Há um novo aumento de impostos para todos e alguns vão beneficiar do exagero que foi o constante ataque aos funcionários públicos, vão 20% dos cortes aplicados aos seus salários serem repostos. Os pensionistas vão deixar de pagar a Contribuição  Extraordinária de Solidariedade (CES) e passam a pagar uma nova Contribuição de Sustentabilidade, grosso modo, será metade da CES.

Sempre disse que todos os portugueses devem pagar a crise, sem distinção entre público e privado, patrões e empregados, trabalhadores e desempregados.

Só deste modo podemos chegar a bom porto. Eu sei que o governo vai aliviar a pressão sobre os funcionários públicos à custa do aumento do IVA e dos descontos dos trabalhadores da segurança social. Porém essa medida já deveria ter sido tomada logo no início das medidas de austeridade em 2011.

Sempre fui contra a divisão do país entre público e privado. E saliento que o aumento do IVA é para todos os portugueses. Os trabalhadores do privado terão um aumento de 2%, o que é mínimo comparado com o que foi o aumento de 20% sobre os salários reais dos funcionários públicos.

No fundo dá com uma mão e tira com a outra. Tudo ficará mais caro com o aumento do IVA, de 0,25%. Alimentação, transportes, gasolina, luz, comunicações, etc. No fundo todo o tipo de consumo.

Sempre pensei que o governo iria anunciar cortes na máquina  e nas gorduras do Estado. Mas não foi desta e nunca mais será. 

Por outro lado, estar a anunciar estas medidas que só terão efeitos práticos a partir de Janeiro de 2015 é estranho e grotesco. Nada que me espante. Temos eleições europeias a 25 de Maio e eleições legislativas em 2015 a baixa de impostos acompanha a ordem normal das coisas na politica.

JJ

1 comentário:

  1. Arte de estratégia e dissimulação, para direcionar um sentido de voto!!

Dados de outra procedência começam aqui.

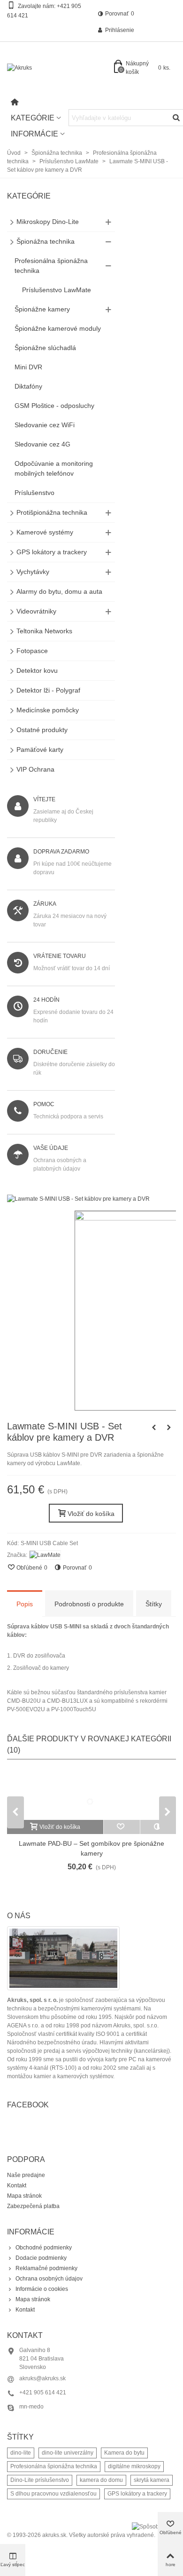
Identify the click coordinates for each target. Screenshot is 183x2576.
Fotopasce (32, 650)
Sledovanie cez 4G (42, 444)
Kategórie (32, 118)
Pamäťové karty (39, 749)
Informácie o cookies (41, 2289)
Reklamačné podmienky (46, 2268)
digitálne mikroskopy (134, 2466)
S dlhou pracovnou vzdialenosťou (53, 2493)
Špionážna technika (45, 241)
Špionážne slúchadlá (45, 347)
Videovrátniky (36, 611)
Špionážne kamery (42, 309)
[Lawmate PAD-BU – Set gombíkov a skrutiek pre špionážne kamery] (154, 1427)
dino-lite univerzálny (67, 2452)
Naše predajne (26, 2175)
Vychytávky (32, 571)
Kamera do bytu (124, 2452)
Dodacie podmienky (41, 2258)
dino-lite (20, 2452)
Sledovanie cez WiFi (45, 425)
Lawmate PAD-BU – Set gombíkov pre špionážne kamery (91, 1848)
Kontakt (16, 2185)
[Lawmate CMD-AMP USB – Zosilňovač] (169, 1427)
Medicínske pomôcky (47, 710)
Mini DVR (28, 367)
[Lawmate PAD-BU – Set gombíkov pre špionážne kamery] (91, 1794)
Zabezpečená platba (33, 2206)
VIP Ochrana (35, 769)
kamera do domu (101, 2480)
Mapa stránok (24, 2196)
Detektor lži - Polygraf (48, 690)
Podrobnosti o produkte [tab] (89, 1604)
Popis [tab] (24, 1604)
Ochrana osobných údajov (49, 2278)
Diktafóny (28, 386)
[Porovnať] (158, 1827)
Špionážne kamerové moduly (58, 328)
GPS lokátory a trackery (51, 552)
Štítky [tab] (153, 1604)
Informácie (34, 134)
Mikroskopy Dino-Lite (47, 221)
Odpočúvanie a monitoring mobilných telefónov (54, 468)
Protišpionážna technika (51, 512)
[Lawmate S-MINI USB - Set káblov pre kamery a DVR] (78, 1199)
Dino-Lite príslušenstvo (39, 2480)
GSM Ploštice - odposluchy (54, 405)
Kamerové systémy (44, 532)
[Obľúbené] (122, 1827)
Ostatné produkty (42, 730)
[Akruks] (58, 68)
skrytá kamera (151, 2480)
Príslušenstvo (34, 492)
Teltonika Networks (44, 631)
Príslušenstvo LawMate (56, 290)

    Factos concretos de 3 anos de TROIKA :
    - empréstimo para cobrir despesas correntes de forma emergente,
    - subida brutal de impostos,
    - cortes em serviços públicos, por vezes sem estudo prévio e com falta de visão territorial,
    - consecutivos défices orçamentais,
    - incumprimento das várias metas previamente estipuladas,
    - nula reestruturação do aparelho do Estado, resumindo-se a cortes nos rendimentos dos f.públicos e reformados, bem como cortes desarticulados no mesmo aparelho .
    - evidente incapacidade de renegociar contratos de P.P.Ps,
    - incapacidade de gestão da S.Social ( tem o seu fim anunciado para um futuro próximo ) e no funcionalismo público ( falta de meios para puder dispensar funcionários excedentes ),
    - a partir de 2014, inicia-se a saga de pagamento da elevadíssima dívida pública aos vários credores.

    Estratégia,
    A notícia favorável de reposição de 20% dos rendimentos aos f.p. e redução para metade de um novo imposto aos pensionistas é de facto um acto puro eleitoral igual ao que Socrates teve em 2008.
    Este acto, prova a ausência da reforma dos direitos laborais e da incapacidade de aproximar o sistema público ao privado, como por exemplo tabelas salariais e capacidade de despedimento.
    Em relação aos pensionistas, a equidade implica ainda mais impostos para quem trabalha actualmente, sem terem qualquer benefício no presente e no futuro ( reformas simbólicas ).
    Esta situação leva-me a pensar que existe cidadãos de vários graus, os actos eleitorais são para quem beneficia deles ou para quem os pode influenciar, os vastíssimos f.p. e pensionistas, são o alvo preferido dos sucessivos governos, o resto quase não vai votar...

    Dissimulação,
    A factura da sorte tinha como objectivo primário controlar a fuga ao fisco, como se veio constatar no incumprimento de várias empresas com o cruzamento de dados das finanças.
    A subida do I.V.A. e da contribuição para a S.S. , implica um bolo maior no futuro próximo, quando se discute um possível aumento do ordenado mínimo , tem se em mente que a maioria dos trabalhadores se situam neste patamar de rendimentos, logo os 0,25% irá obter enormes resultados!!
    A S.Social é uma pirâmide invertida ( esquema madoff ), que vai arrebentar no futuro, a inércia e falta de coragem política e social de mudar as regras ( que até foram em muitos casos muito benéficas para quem é aposentado ) vai originar a consecutivos aumentos de impostos sobre o trabalho no presente e futuro, como consequência da ausência de crescimento de economia , envelhecimento e baixa natalidade.